The Sturgeon-class nuclear-powered
submarine USS Hawkbill

surfaced through the Arctic ice
in April 1999 approximately
150 miles north of Point Barrow, Alaska, during SCICEX-99.

One week after departing her homeport of Pearl Harbor, Hawaii, on 18 March 1999, the Sturgeon-class nuclear-powered attack submarine USS Hawkbill (SSN-666) transited the Aleutian Islands and dove beneath the ice of the central Bering Sea to begin an historic eight-week Arctic research mission. Ahead, the daunting navigational hazards of the Bering Strait and the Chukchi Sea awaited Hawkbill’s Commanding Officer, CDR Robert H. Perry, his 124-man crew, and a small embarked team of civilian scientists. SCICEX-99, the fifth Navy-civilian Submarine Arctic Science Expedition, was underway. CDR Perry’s initial destination was a small temporary camp located approximately 1,000 miles beyond the Bering Sea on Arctic drift ice 150 miles north of Point Barrow, Alaska – the so-called APLIS, or Applied Physics Laboratory Ice Station.

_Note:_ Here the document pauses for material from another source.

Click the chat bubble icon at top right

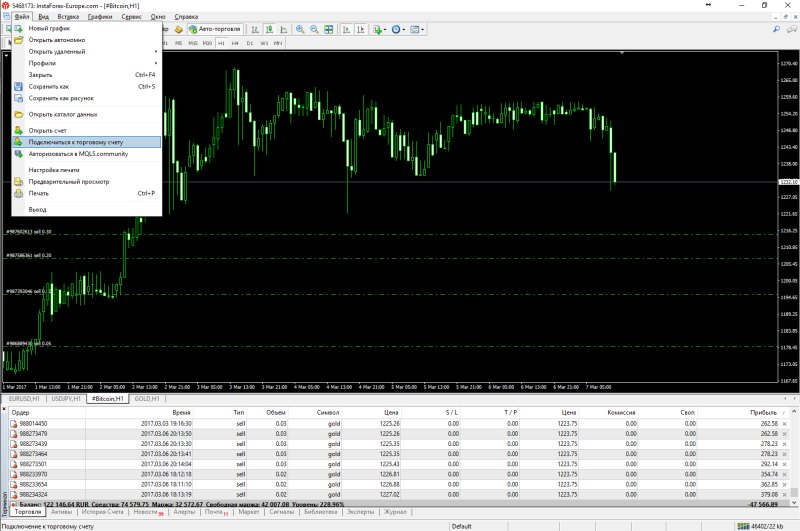point(790,30)
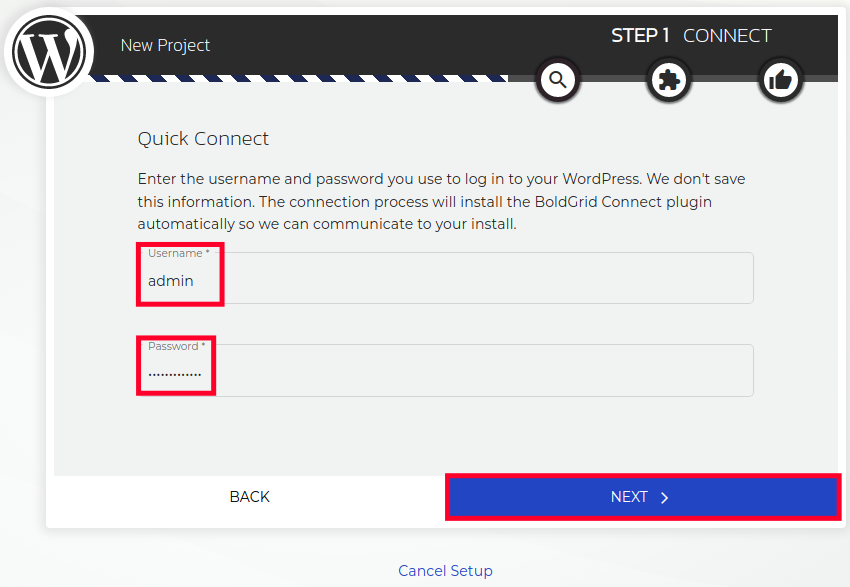Select the magnifying glass step icon
The width and height of the screenshot is (850, 587).
[x=557, y=80]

The 1999 expedition marked Hawkbill’s second cruise in support of a five-year collaborative research and data-collection program sponsored by the Navy’s submarine community, the Office of Naval Research (ONR), and the National Science Foundation. The 292-foot submarine had participated in the highly successful SCICEX-98 the previous summer and had been specially outfitted then with new sensors and systems that dramatically increased her ability to operate safely under ice, map the Arctic’s sea bed, and collect scientific data and samples. Perry, a 1981 graduate of the U.S. Naval Academy, was also in command for that expedition.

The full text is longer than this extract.